Differential antioxidant defense and detoxification mechanisms in photodynamically stressed rice plants treated with the deregulators of porphyrin biosynthesis, 5-aminolevulinic acid and oxyfluorfen.

This study focuses on differential molecular mechanisms of antioxidant and detoxification systems in rice plants under two different types of photodynamic stress imposed by porphyrin deregulators, 5-aminolevulinic acid (ALA) and oxyfluorfen (OF). The ALA-treated plants with white necrosis exhibited a greater decrease in photochemical quantum efficiency, Fv/Fm, as well as a greater increase in activity of superoxide dismutase, compared to the OF-treated plants. By contrast, the brown necrosis in OF-treated plants resulted in not only more widely dispersed H2O2 production and greater increases in H2O2-decomposing enzymes, catalase and peroxidase, but also lower ascorbate redox state.

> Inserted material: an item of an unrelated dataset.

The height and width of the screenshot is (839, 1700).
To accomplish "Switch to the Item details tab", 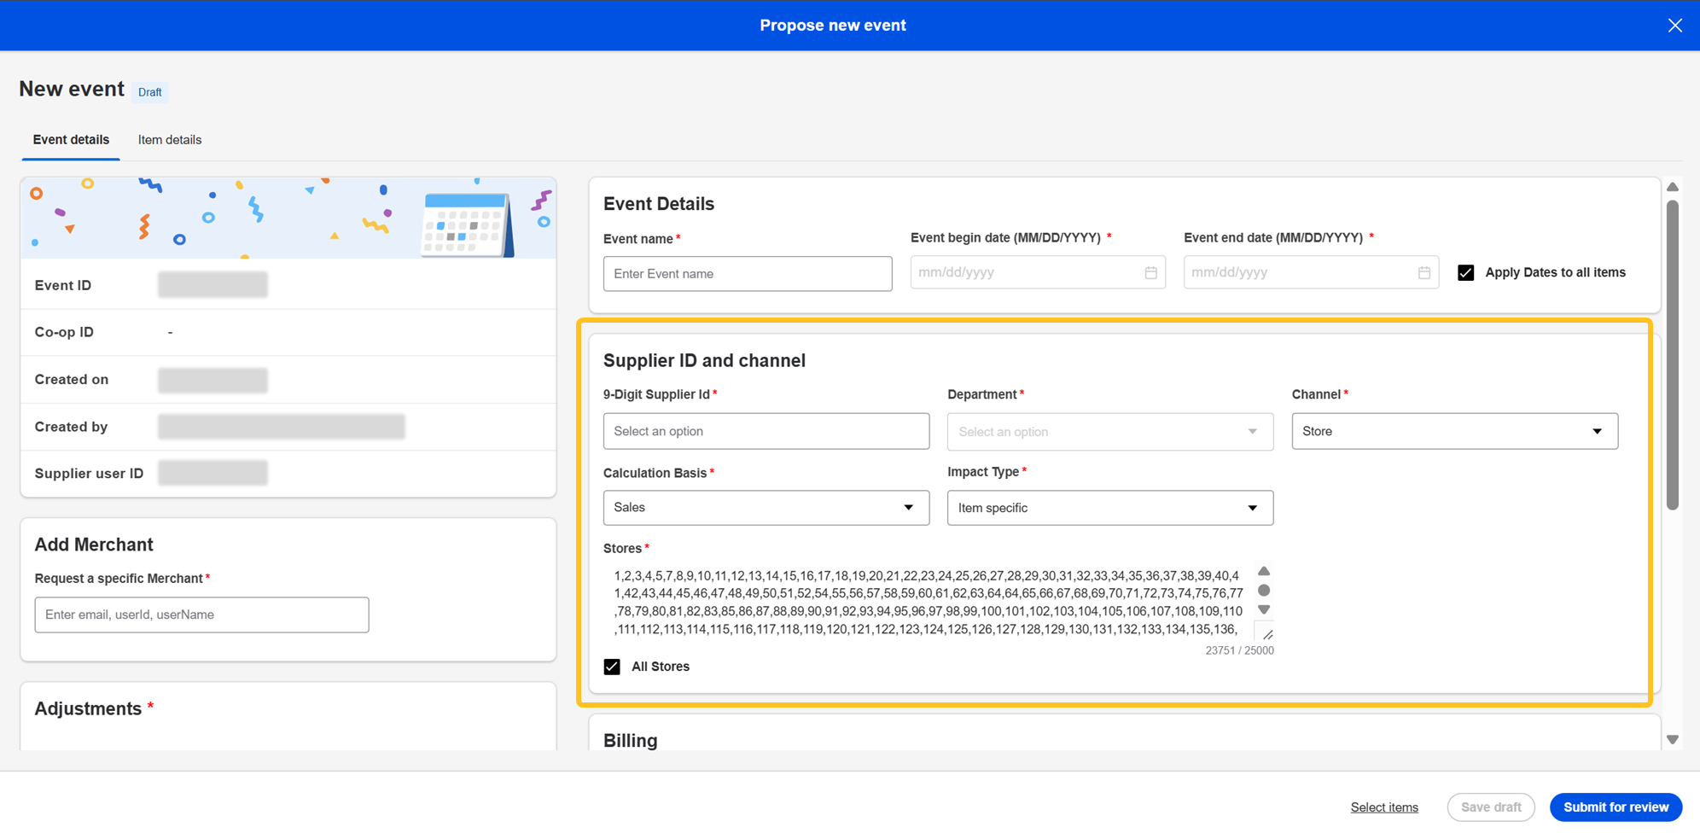I will click(x=170, y=140).
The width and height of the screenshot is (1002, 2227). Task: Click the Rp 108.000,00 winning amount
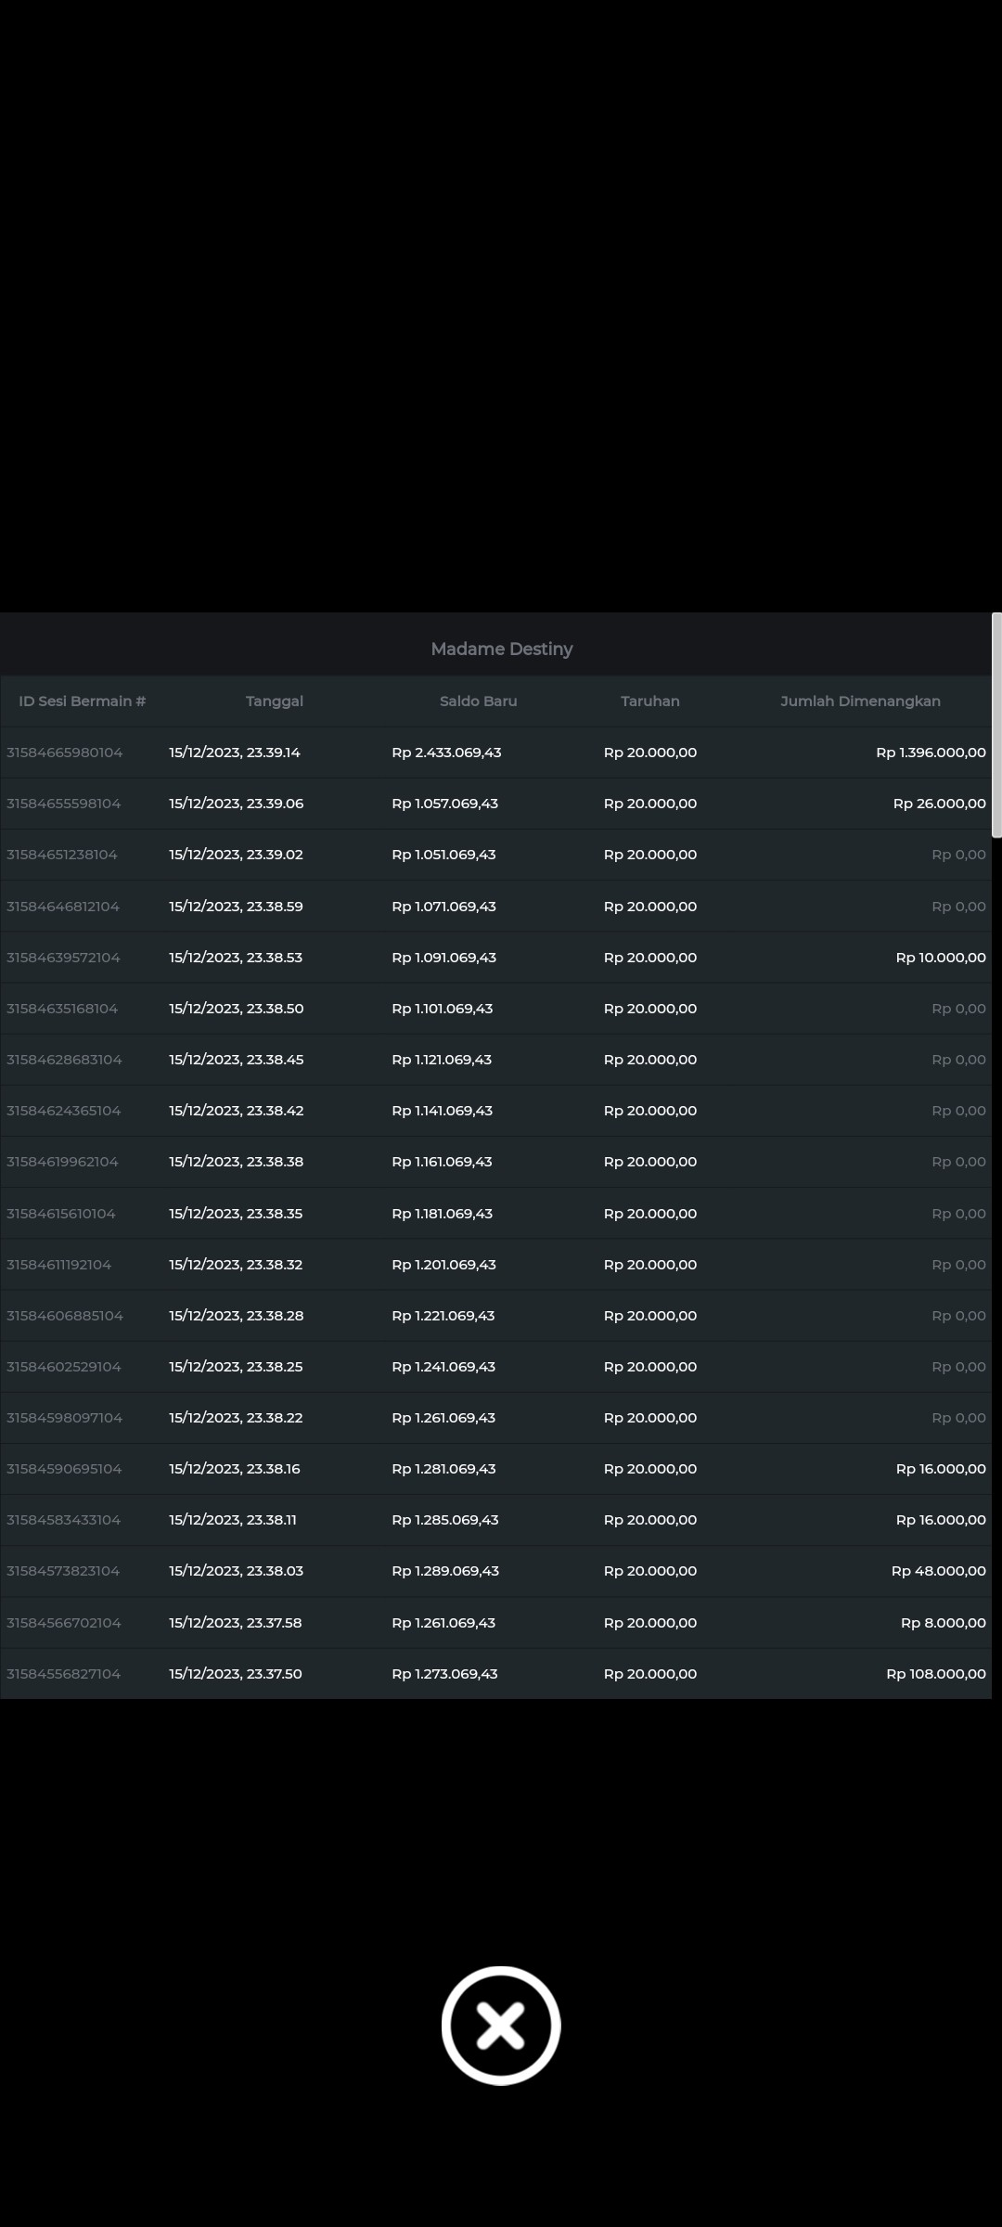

In addition, ALA- and OF-treated plants markedly up-regulated transcript levels of genes involved in detoxification processes including transport and movement, cellular homeostasis, and xenobiotic conjugation, with prominent up-regulation of serine/threonine kinase and chaperone only in ALA-treated plants. Our results demonstrate that different photodynamic stress imposed by ALA and OF developed differential actions of antioxidant enzymes and detoxification. Particularly, detoxification system may play potential roles in plant protection against photodynamic stress imposed by porphyrin deregulators, thereby contributing to alleviation of photodynamic damage.